Cultures of the alrA knockdown strain (HA420) and the parent strain (HA2) were separately cultured from a colony in liquid LB at 37°C until both strains reached OD₆₀₀ ~1.0. HA420 and HA2 cultures were mixed 1:1, and the mixture along with the HA420 monoculture was back-diluted 1:200 into 3 mL MSgg medium with 1% xylose and incubated at 30°C, shaking at an angle. At 0, 1, 2, 3, 4, and 5 hr, cultures were sampled, 10-fold serially diluted, and spotted onto MLS or chloramphenicol selection plates to determine CFU/mL of each strain (HA2 and HA420 are MLS^R, HA420 is cm^R, HA2 is cm^S). We incubated dilutions overnight and counted colonies to calculate CFU/mL.

Liquid growth of wild-type 3610 and alrA knockdowns for microscopy

The 3610 wild-type strain and an unlabeled alrA knockdown strain (HA420) were grown to an OD₆₀₀ ~1 in LB. Each strain was diluted 1:200 into 3 mL MSgg+1% xylose to fully knock down alrA transcription during incubation at 30°C, shaking at an angle. At 0 and 6 hr, 1 μL of each culture were spotted onto 1× PBS pads made with 1.5% agar. When dry, we added a coverslip and imaged the cells in phase contrast on a Nikon Ti-E inverted microscope using a ×100 objective (NA: 1.4).

Two-dimensional culturing

Strains were grown in LB to OD₆₀₀~1. While strains grew, we prepared a large agar pad at least 1 hr before imaging using the bottom of a rectangular Singer PlusPlate culture plate and 30 mL of MSgg+1% xylose. After the agar solidified, we added a second Singer PlusPlate on top to prevent contamination and drying. We mixed the strains 1:1 volumetrically and spotted 0.5 μL of this mixture onto the agar pad.

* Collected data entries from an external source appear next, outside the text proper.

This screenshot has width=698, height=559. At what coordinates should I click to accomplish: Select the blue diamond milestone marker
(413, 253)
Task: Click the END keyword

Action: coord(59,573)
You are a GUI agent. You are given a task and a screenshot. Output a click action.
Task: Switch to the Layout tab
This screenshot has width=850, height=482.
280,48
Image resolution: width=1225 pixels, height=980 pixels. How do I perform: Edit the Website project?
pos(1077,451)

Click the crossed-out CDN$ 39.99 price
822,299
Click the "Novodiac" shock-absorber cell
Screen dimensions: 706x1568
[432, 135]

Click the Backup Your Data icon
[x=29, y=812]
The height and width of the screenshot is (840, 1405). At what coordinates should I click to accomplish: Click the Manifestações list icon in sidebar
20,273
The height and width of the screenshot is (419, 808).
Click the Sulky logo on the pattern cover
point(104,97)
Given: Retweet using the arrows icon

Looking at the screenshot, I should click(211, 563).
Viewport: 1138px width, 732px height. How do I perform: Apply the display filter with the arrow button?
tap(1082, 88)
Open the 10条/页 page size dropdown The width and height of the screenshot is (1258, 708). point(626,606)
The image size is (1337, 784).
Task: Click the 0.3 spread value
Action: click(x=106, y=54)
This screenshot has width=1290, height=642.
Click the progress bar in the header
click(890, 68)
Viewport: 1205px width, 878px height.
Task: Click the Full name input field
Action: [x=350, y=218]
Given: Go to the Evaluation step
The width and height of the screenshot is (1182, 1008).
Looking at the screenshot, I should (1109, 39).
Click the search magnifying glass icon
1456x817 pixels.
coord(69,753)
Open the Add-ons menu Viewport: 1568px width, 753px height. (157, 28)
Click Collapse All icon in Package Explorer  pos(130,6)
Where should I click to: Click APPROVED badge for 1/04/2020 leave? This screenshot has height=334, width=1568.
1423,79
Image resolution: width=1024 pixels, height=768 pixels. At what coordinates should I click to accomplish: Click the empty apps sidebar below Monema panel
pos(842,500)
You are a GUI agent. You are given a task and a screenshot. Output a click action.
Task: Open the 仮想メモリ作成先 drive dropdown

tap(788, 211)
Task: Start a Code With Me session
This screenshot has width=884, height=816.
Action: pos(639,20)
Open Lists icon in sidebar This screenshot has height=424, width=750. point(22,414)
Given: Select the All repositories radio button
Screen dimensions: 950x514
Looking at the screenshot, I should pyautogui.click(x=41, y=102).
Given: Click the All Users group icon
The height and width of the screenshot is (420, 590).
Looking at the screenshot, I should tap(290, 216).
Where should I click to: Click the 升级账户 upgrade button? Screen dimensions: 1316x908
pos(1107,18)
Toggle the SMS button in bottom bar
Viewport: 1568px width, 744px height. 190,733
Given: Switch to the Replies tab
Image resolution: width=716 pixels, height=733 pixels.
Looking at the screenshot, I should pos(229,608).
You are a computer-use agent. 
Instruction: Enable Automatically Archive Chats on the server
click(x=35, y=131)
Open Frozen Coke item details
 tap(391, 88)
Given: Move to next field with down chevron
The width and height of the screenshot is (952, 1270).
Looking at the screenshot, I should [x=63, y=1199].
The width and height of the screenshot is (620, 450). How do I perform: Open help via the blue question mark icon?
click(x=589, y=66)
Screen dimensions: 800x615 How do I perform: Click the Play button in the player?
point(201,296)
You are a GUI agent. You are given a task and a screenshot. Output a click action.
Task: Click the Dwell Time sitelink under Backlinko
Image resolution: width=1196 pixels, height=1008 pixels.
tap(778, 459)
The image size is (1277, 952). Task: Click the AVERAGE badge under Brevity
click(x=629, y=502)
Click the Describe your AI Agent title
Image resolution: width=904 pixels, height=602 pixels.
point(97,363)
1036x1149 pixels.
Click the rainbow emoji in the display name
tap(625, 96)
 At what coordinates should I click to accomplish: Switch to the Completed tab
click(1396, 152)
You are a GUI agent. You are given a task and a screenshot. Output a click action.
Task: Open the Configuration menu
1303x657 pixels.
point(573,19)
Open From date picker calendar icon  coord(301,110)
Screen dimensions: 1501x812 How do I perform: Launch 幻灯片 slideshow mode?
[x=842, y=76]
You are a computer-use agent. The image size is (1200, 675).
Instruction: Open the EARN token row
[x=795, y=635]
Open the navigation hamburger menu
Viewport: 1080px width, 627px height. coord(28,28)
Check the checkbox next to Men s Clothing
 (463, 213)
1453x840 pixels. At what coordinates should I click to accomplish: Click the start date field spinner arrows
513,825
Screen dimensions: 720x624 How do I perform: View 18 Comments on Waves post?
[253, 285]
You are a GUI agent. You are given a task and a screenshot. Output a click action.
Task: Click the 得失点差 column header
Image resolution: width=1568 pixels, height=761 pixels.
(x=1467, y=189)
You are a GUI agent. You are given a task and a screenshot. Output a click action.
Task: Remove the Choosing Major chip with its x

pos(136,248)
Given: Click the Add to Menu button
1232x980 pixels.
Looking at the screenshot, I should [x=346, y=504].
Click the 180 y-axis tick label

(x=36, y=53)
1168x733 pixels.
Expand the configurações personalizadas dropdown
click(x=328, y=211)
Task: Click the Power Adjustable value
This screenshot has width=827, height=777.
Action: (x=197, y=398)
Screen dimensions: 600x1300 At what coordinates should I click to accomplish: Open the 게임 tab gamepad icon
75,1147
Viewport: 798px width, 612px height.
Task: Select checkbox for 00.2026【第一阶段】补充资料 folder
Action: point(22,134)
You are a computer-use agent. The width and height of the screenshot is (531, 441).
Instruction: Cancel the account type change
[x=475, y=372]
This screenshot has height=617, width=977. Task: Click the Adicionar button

After the spot dried, we added a large 113 × 77 mm custom no. 1.5 glass coverslip (Nexterion, Jena, Germany). Pads were incubated in a plastic bag with a wet paper towel to maintain humidity at 30°C for 24 hr. The entire spot was captured in a grid of images using a Nikon Ti-E inverted microscope with a 40 air objective (NA: 0.95) integrated with µManager (Edelstein et al., 2014). Images were stitched together using custom Matlab (MathWorks, Santa Clara, CA, USA) code available on Data Dryad: doi:10.5061/dryad.79cnp5htm (Arjes, 2021). GFP and RFP stitched images were merged using Adobe Photoshop, adjusting each channel identically across all images.

Mutualism screen

The mutualism screen (Figure 5D) was performed as described above, except two screens were performed side by side: one in which each strain in the sacA::gfp library was co-cultured with the parent-RFP strain (HA12), and one in which each strain was co-cultured with the ∆epsH ∆tasA parent-RFP strain (HA825). These screens were carried out on MSgg+1% xylose plates with a titration row of HA773 (parent-GFP) in combination with either HA12 or HA825, as described above.

Qualitative fitness determination via dilution streaking

Strains were inoculated from a fresh colony into 5 mL LB and incubated at 37°C for ~5 hr on a roller drum. Cultures were streaked onto agar plates using sterile wooden sticks. A new sterile stick was used for each streak. Plates were incubated overnight (~18 hr) at 37°C and imaged using the DSLR camera setup described above.

Statistical methods

All statistical tests are stated in the figure legends. To determine whether data were significantly different, Student’s unpaired t-tests were applied. The Benjamini–Hochberg multiple-hypothesis correction was applied to data in Figures 2C, 3C, and 5B.

Funding Statement

The funders had no role in study design, data collection and interpretation, or the decision to submit the work for publication.

Funding Information

This paper was supported by the following grants:

• Paul G. Allen Family Foundation Discovery Center at Stanford on Systems Modeling of Infection to Heidi A Arjes, Kerwyn Casey Huang.

• National Institutes of Health K22 Award AI137122 to Jason Peters.

• Stanford Engineering Research experience for undergraduates to Haiwen Gui.

• Chan Zuckerberg Biohub Investigator to Kerwyn Casey Huang.

Data availability

Related scripts and data deposited in Dryad Digital Repository (doi:10.5061/dryad.79cnp5htm). Remaining data generated or analysed during this study are included in the manuscript and supporting files.

The following dataset was generated:

Arjes H. 2021. Three-dimensional biofilm growth supports a mutualism involving matrix and nutrient sharing - related scripts and data. Dryad Digital Repository.